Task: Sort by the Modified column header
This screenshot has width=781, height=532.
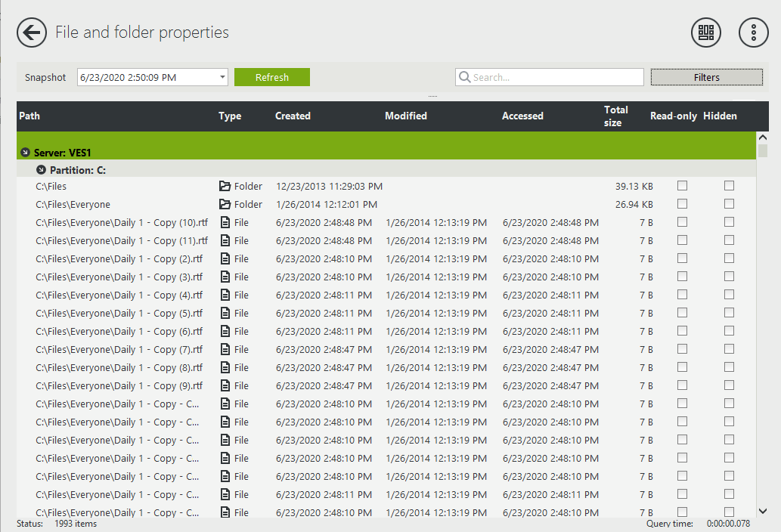Action: pyautogui.click(x=406, y=116)
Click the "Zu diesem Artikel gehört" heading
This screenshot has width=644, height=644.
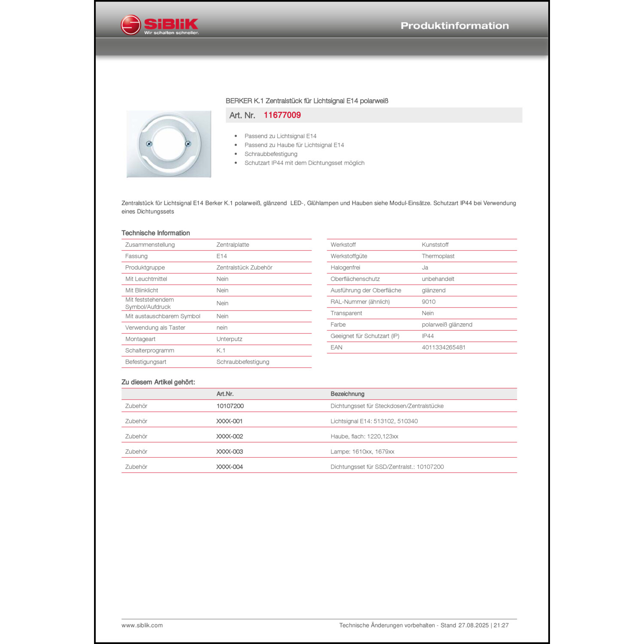pyautogui.click(x=159, y=381)
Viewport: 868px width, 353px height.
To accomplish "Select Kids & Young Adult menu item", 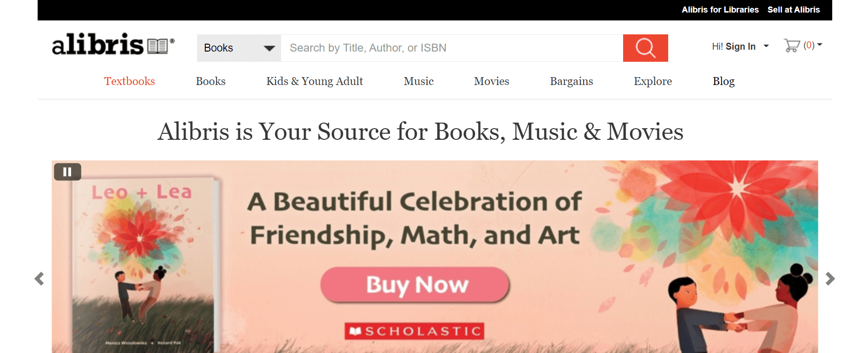I will point(315,81).
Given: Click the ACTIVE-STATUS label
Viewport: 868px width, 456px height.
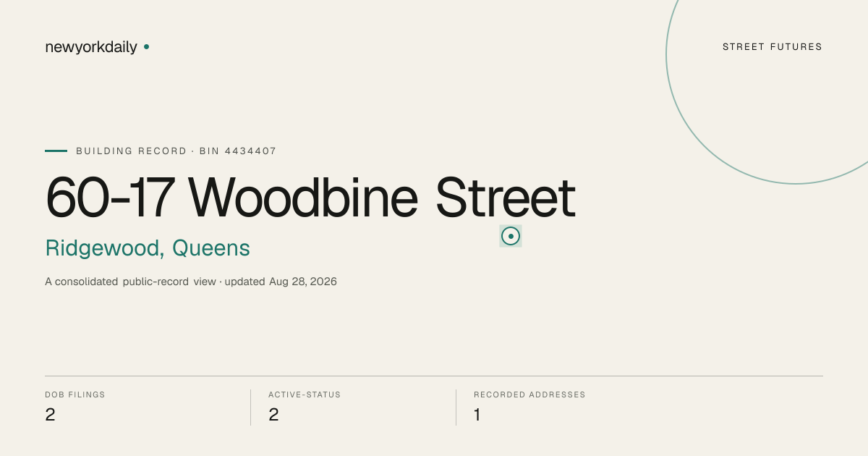Looking at the screenshot, I should pos(305,395).
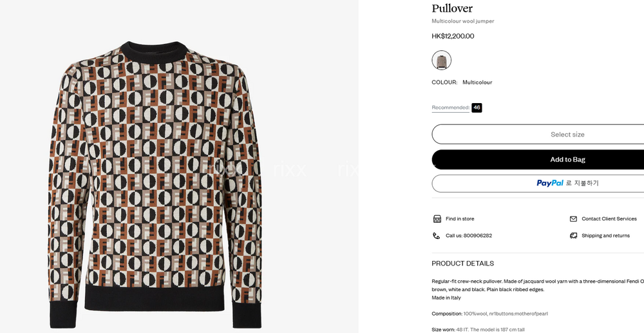
Task: Click the underlined Recommended size link
Action: coord(450,108)
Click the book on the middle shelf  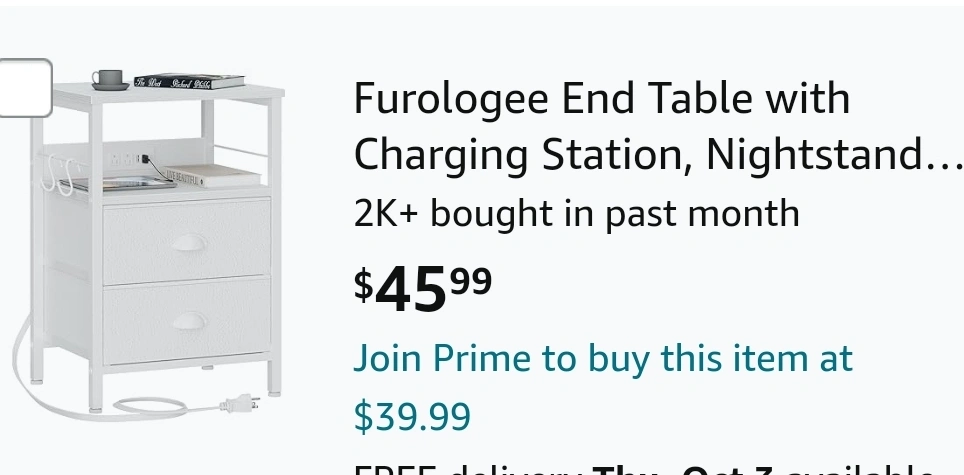pos(205,175)
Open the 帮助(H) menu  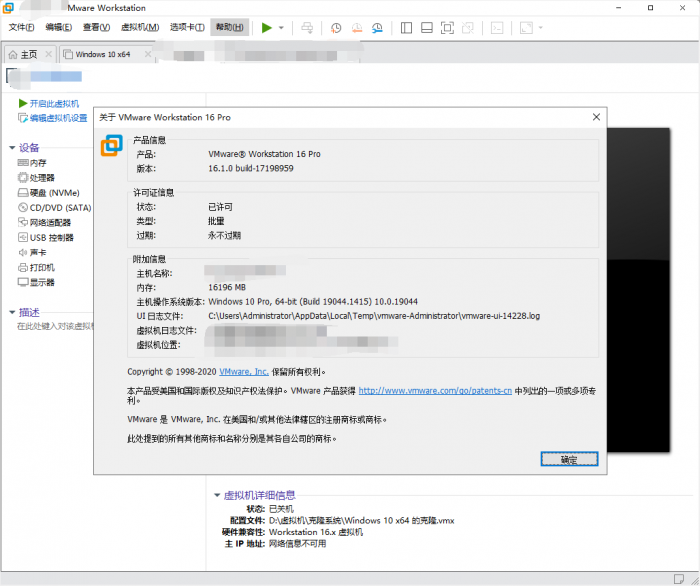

» Directions for this task
Up to and including the line that holds "Viewport: 868px width, 353px height.", restate word for word each line of the records from their start, and only those lines, leaving out the pictures.

» Solved problem
Task: Sort by the Modified column header
This screenshot has width=781, height=532.
Action: pyautogui.click(x=406, y=116)
Click the "Zu diesem Artikel gehört" heading
This screenshot has width=644, height=644.
pyautogui.click(x=159, y=381)
Viewport: 868px width, 353px height.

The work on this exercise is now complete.